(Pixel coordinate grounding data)
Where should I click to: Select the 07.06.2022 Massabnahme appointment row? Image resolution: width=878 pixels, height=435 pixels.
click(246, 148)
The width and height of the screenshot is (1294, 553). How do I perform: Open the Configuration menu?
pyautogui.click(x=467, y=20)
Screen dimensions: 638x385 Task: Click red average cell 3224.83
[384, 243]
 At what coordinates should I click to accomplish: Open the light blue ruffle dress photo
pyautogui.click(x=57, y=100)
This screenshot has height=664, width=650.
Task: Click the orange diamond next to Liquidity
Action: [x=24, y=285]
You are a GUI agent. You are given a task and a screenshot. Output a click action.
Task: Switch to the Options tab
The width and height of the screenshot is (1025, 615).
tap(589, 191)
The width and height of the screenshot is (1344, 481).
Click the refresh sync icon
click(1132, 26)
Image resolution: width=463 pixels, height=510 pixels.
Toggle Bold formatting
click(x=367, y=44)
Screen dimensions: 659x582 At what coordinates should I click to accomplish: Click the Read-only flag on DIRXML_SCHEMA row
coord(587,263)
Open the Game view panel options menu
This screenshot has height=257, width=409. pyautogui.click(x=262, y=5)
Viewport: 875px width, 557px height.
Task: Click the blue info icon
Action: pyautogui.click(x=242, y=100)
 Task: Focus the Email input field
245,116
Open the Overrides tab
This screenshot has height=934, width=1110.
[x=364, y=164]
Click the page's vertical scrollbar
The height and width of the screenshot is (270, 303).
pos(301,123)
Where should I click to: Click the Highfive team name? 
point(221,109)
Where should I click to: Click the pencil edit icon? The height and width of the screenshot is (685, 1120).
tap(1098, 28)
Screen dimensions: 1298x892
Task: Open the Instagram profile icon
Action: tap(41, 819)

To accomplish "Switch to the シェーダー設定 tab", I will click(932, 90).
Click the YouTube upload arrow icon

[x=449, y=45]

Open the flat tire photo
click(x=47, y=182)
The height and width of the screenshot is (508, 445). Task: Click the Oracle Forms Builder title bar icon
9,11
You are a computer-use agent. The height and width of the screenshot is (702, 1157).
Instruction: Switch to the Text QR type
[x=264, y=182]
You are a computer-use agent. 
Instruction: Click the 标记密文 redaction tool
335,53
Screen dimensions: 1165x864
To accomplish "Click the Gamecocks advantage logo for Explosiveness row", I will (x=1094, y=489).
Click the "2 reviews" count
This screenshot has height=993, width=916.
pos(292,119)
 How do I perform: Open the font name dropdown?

PROBLEM STATEMENT ▸ Look for the string "computer" in the entries above. Copy every line that has it.

THE COMPLETED TASK ▸
You are a computer-use agent. The height and width of the screenshot is (702, 1157).
You are a computer-use agent. 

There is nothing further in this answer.